Die Marksburg ist eine der am besten erhaltenen Burgen am Rhein und insbesondere wegen ihrem japanischen „Doppelgänger“ bekannt. Die Burg ist seit 1231 ständig bewohnt und seit 1900 im Besitz der Deutschen Burgenvereinigung. Vor Jahren wollte Japan die Burg um 250 Millionen Mark kaufen, auseinandernehmen und in einem heimischen Vergnügungspark wieder aufbauen. Da sich die Deutsche Burgenvereinigung dagegen wehrte, mussten sie sich mit einer Kopie begnügen.
Burg Liebenstein und Burg Sterrenberg sind als die „Feindlichen Brüder“ bekannt. Eine der Sagen erzählt von zwei Brüdern im 12. Jh., die das gleiche Mädchen liebten, dieses aber konnte sich nicht entscheiden. Der ältere Bruder zog in den Krieg und die Jungfrau blieb daheim, ihn erwartend und den jüngeren Bruder zurückweisend. Nach Jahren kehrte nun der ältere Bruder zurück – inzwischen mit einer Griechin verheiratet. Aus Kummer zog sich die schöne Maid in ein Kloster zurück. Daraus erwuchs ein Streit zwischen den beiden Brüdern, der jahrelang andauerte: Jeder baute sich eine Burg auf einem eigenen Bergkegel und sie errichteten sogar eine Mauer dazwischen, die heute noch zu sehen ist. Nach Jahren versöhnten sich die Brüder und beschlossen, die Zeit nachzuholen, die sie verloren hatten: Derjenige, der als erster aufwachte, sollte den anderen mit einem Pfeilschuss wecken. Pech nur, dass gerade als der eine Bruder seinen Pfeil abgeschossen hatte, der andere die Fensterläden öffnete – und tödlich getroffen zu Boden sank.

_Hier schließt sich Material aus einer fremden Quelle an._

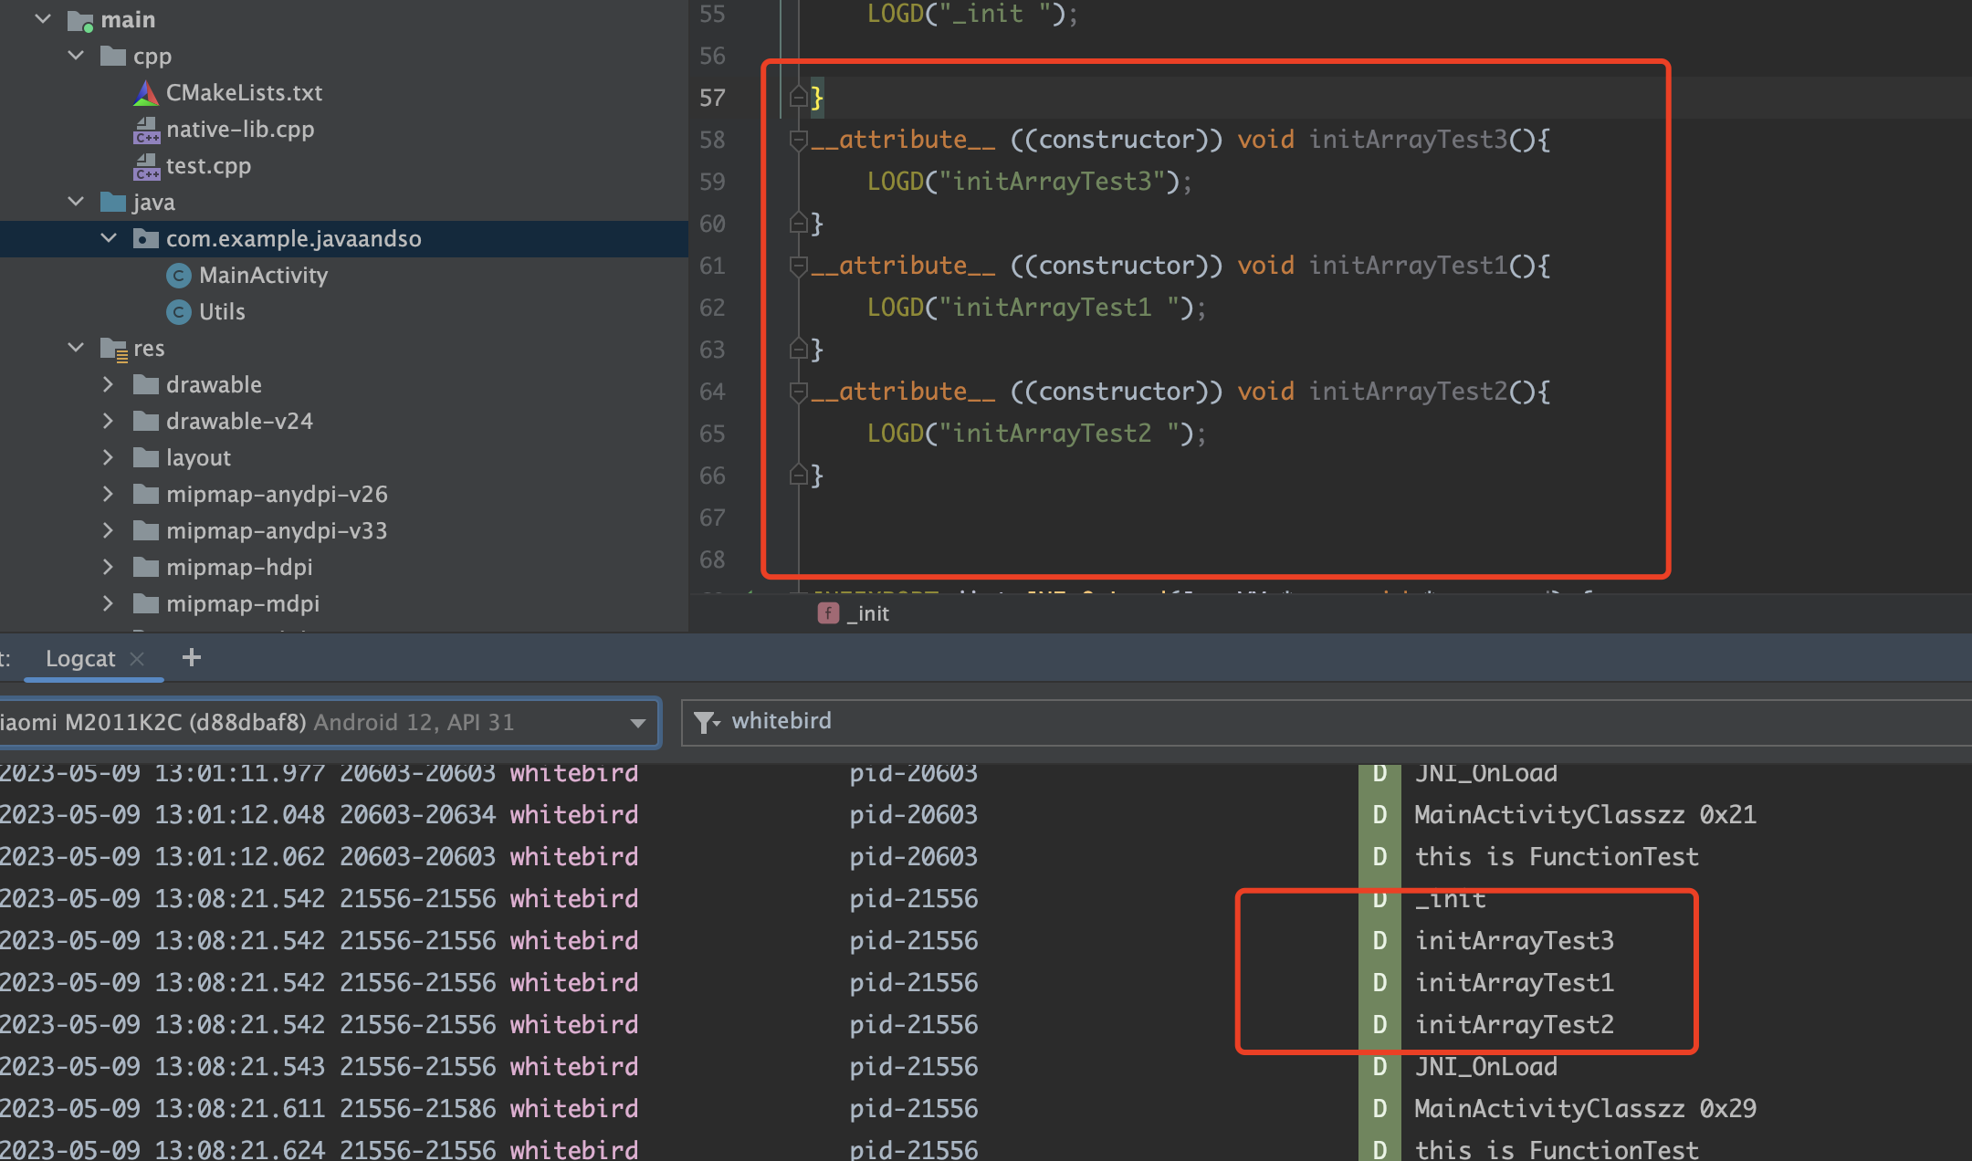1972x1161 pixels.
Task: Expand the layout folder
Action: click(x=109, y=457)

Die Katholische Kirche Sankt Sebastian in der kleinen Ortschaft Ehrenthal ist ein gutes Beispiel für die Versöhnung des kirchlichen und weltlichen Lebens: Der Eingang in die Kirche erfolgt durch das davor verbaute Wirtshaus „Zur Klosterschänke“.
Burg Katz und Burg Maus könnten auch aus einem Zeichentrickfilm stammen. Ihre Namen erinnern jedoch an einem Wettstreit zwischen den links- und rechtsrheinischen Besitzern im Bereich des Katzenelnbogens. Nachdem die ursprünglich Peterseck genannte Burg auf der rechten Rheinseite gebaut wurde, ließ die Antwort der befeindeten Herrscher auf der linken Rheinseite nicht lange auf sich warten: der Graf von Katzenelnbogen erbaute die Burg Neu-Katzenelnbogen, die bald als Katzen-Burg eingebürgert blieb – und gegenüber, als Schmähantwort, die Maus-Burg.
Und für Filmeliebhaber ist ein Besuch im Kloster Eberbach ein Muss, da es als Kulisse für die Verfilmung von Umberto Ecos „Der Namen der Rose“ diente.
Kurioses Museum: selbstspielende Instrumente
Und wenn man sowieso das Mittelrheintal besucht, dann ist auch ein Besuch im Rüdesheimer „Siegfried Musikalisches Musikkabinett“ Pflicht. Das 1969 eröffnete erste Museum Deutschlands für mechanische Musikinstrumente bietet etwa 350 selbstspielende Instrumente aus drei Jahrhunderten: vom Zirkusorchestrion zum Grammophon und zum selbstspielenden Klavier. Und ein Rüdesheimer Kaffee mit einem Schuss Asbach Uralt, serviert auf der Promenade über dem Rhein in einer typischen Rüdesheimer Kaffeetasse, darf den Tag jederzeit aufheitern.